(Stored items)
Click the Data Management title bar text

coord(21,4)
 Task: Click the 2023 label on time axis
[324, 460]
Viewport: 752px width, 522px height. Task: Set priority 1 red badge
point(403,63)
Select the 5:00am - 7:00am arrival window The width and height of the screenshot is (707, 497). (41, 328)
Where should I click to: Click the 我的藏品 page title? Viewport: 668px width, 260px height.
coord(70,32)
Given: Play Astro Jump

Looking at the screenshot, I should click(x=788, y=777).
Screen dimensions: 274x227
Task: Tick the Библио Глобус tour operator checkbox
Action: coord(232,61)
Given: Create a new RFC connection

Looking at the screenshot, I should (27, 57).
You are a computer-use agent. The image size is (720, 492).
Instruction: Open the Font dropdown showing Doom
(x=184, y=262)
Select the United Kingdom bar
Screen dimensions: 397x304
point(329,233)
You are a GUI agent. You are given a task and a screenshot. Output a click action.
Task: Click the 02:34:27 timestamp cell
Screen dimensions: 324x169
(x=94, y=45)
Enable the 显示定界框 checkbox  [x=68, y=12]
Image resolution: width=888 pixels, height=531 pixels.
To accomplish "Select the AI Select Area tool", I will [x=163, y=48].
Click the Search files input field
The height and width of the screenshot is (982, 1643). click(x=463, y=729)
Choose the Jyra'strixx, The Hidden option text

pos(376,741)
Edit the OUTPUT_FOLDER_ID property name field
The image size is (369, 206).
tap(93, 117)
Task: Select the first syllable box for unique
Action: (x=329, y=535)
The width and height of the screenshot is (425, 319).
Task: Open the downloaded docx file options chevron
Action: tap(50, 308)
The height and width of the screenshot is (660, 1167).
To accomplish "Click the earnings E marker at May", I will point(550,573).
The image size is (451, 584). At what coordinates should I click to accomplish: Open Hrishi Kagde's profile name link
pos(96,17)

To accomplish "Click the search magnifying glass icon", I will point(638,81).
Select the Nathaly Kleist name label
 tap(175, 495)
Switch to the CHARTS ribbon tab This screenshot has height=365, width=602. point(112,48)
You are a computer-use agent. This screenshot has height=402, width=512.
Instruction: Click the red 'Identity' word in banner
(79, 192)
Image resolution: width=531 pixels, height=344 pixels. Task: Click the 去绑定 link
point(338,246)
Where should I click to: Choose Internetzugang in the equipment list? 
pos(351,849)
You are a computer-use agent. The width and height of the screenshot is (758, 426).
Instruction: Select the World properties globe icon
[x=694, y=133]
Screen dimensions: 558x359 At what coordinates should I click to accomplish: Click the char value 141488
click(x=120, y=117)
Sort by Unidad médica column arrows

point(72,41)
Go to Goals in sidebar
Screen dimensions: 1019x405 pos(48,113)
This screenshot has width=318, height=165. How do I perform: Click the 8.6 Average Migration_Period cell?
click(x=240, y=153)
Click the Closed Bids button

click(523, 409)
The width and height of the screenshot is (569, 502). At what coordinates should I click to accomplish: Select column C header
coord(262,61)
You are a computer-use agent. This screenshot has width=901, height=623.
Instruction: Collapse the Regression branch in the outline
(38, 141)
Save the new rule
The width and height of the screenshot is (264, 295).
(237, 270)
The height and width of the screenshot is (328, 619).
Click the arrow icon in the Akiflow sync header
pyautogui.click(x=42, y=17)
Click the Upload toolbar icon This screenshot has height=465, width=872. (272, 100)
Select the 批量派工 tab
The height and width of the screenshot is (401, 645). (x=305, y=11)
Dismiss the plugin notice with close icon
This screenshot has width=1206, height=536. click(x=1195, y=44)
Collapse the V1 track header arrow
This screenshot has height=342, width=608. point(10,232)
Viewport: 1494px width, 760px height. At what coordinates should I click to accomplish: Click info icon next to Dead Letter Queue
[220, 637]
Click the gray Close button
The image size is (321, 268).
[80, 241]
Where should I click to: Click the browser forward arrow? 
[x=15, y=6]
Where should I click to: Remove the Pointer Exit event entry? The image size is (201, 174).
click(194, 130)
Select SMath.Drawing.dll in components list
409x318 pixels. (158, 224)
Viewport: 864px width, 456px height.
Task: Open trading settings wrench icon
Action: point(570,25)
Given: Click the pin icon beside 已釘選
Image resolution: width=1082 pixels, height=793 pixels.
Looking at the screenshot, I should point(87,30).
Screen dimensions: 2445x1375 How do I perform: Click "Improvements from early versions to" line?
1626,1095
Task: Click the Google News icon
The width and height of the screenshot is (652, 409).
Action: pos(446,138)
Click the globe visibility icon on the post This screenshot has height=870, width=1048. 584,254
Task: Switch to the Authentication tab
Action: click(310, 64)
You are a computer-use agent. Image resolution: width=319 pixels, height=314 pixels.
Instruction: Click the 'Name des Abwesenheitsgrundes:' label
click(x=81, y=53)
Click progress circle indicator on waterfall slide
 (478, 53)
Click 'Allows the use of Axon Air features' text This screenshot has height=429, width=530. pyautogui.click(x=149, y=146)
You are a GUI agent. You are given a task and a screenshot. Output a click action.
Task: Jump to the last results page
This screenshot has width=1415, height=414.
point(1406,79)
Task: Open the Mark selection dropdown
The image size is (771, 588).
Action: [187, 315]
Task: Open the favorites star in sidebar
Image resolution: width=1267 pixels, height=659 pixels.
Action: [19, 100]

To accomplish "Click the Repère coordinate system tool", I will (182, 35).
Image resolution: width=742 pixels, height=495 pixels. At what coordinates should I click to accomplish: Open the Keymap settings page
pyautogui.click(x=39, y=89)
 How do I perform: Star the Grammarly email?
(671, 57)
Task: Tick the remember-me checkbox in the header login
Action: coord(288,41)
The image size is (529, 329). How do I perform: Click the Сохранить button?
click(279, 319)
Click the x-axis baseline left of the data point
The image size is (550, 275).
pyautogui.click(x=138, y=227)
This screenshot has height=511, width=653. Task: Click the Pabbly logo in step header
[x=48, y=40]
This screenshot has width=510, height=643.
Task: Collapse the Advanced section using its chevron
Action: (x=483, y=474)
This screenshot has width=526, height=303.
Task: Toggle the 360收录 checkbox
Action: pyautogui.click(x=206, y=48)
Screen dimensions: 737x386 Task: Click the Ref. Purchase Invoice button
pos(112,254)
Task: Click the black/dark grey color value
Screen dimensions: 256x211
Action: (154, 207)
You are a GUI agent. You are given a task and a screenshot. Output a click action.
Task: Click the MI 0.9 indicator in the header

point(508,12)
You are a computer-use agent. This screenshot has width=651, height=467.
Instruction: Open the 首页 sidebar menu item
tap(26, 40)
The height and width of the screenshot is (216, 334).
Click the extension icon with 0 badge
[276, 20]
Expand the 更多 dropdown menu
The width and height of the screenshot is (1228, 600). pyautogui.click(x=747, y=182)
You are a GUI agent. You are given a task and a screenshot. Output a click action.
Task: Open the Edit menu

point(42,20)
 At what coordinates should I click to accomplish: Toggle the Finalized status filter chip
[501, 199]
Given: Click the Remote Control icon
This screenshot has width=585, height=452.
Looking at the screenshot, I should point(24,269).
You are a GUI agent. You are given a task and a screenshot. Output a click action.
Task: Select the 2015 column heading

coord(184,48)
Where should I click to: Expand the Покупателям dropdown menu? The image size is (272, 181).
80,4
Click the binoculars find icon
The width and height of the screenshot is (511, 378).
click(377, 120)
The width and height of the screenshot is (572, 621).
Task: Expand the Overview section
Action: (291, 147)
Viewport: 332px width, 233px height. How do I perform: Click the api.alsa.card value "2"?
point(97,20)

__TRY IT__:
Only the lines above starting at the line that holds "has width=901, height=623." and ending at the line that holds "The height and width of the screenshot is (328, 619)." are to be repeated, exactly and in full.

__ANSWER SPACE__:
You are a computer-use agent. This screenshot has width=901, height=623.
Instruction: Collapse the Regression branch in the outline
(38, 141)
Save the new rule
The width and height of the screenshot is (264, 295).
(237, 270)
The height and width of the screenshot is (328, 619).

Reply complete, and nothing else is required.